Aim of the exercise:
Write out all of the data again, exactly as it reads.

Information provided:
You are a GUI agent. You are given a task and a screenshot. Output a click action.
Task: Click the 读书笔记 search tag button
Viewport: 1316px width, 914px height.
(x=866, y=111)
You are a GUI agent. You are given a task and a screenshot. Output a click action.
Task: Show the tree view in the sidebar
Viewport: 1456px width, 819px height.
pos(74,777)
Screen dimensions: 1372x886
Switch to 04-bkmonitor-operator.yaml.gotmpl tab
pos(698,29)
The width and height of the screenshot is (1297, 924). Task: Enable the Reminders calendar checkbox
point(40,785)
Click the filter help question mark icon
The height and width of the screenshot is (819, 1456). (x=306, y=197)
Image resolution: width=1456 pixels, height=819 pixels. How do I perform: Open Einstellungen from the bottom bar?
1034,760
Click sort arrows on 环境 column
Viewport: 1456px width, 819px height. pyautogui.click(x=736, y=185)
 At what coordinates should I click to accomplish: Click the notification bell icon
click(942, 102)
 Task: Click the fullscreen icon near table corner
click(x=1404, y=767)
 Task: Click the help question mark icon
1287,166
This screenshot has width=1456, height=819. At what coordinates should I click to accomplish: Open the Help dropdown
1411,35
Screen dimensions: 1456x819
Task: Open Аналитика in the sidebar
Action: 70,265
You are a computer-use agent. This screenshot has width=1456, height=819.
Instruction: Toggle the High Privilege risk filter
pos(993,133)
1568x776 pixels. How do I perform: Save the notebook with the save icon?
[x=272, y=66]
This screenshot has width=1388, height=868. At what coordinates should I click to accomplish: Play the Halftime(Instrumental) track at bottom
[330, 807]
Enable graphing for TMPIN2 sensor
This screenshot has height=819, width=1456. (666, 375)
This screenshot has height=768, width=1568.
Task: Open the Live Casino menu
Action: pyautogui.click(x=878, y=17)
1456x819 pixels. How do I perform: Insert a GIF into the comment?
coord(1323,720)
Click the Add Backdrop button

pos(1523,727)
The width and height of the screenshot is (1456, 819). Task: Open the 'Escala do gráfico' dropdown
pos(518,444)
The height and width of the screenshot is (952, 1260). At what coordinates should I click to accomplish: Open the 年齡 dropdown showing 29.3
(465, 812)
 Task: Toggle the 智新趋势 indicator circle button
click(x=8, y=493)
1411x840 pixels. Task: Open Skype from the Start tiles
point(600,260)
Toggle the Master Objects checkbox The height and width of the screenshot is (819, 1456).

Reply to the exercise:
You are a GUI agent. You are given a task and a screenshot. Output a click action.
Task: Click the 读书笔记 search tag button
Viewport: 1316px width, 914px height.
(x=866, y=111)
You are a GUI agent. You are given a task and a screenshot. Output a click action.
Task: Show the tree view in the sidebar
Viewport: 1456px width, 819px height.
pos(74,777)
Screen dimensions: 1372x886
Switch to 04-bkmonitor-operator.yaml.gotmpl tab
pos(698,29)
The width and height of the screenshot is (1297, 924). Task: Enable the Reminders calendar checkbox
point(40,785)
Click the filter help question mark icon
The height and width of the screenshot is (819, 1456). (x=306, y=197)
Image resolution: width=1456 pixels, height=819 pixels. How do I perform: Open Einstellungen from the bottom bar?
1034,760
Click sort arrows on 环境 column
Viewport: 1456px width, 819px height. pyautogui.click(x=736, y=185)
 At what coordinates should I click to accomplish: Click the notification bell icon
click(942, 102)
 Task: Click the fullscreen icon near table corner
click(x=1404, y=767)
 Task: Click the help question mark icon
1287,166
This screenshot has width=1456, height=819. At what coordinates should I click to accomplish: Open the Help dropdown
1411,35
Screen dimensions: 1456x819
Task: Open Аналитика in the sidebar
Action: 70,265
You are a computer-use agent. This screenshot has width=1456, height=819.
Instruction: Toggle the High Privilege risk filter
pos(993,133)
1568x776 pixels. How do I perform: Save the notebook with the save icon?
[x=272, y=66]
This screenshot has width=1388, height=868. At what coordinates should I click to accomplish: Play the Halftime(Instrumental) track at bottom
[330, 807]
Enable graphing for TMPIN2 sensor
This screenshot has height=819, width=1456. (666, 375)
This screenshot has height=768, width=1568.
Task: Open the Live Casino menu
Action: pyautogui.click(x=878, y=17)
1456x819 pixels. How do I perform: Insert a GIF into the comment?
coord(1323,720)
Click the Add Backdrop button

pos(1523,727)
The width and height of the screenshot is (1456, 819). Task: Open the 'Escala do gráfico' dropdown
pos(518,444)
The height and width of the screenshot is (952, 1260). At what coordinates should I click to accomplish: Open the 年齡 dropdown showing 29.3
(465, 812)
 Task: Toggle the 智新趋势 indicator circle button
click(x=8, y=493)
1411x840 pixels. Task: Open Skype from the Start tiles
point(600,260)
Toggle the Master Objects checkbox The height and width of the screenshot is (819, 1456).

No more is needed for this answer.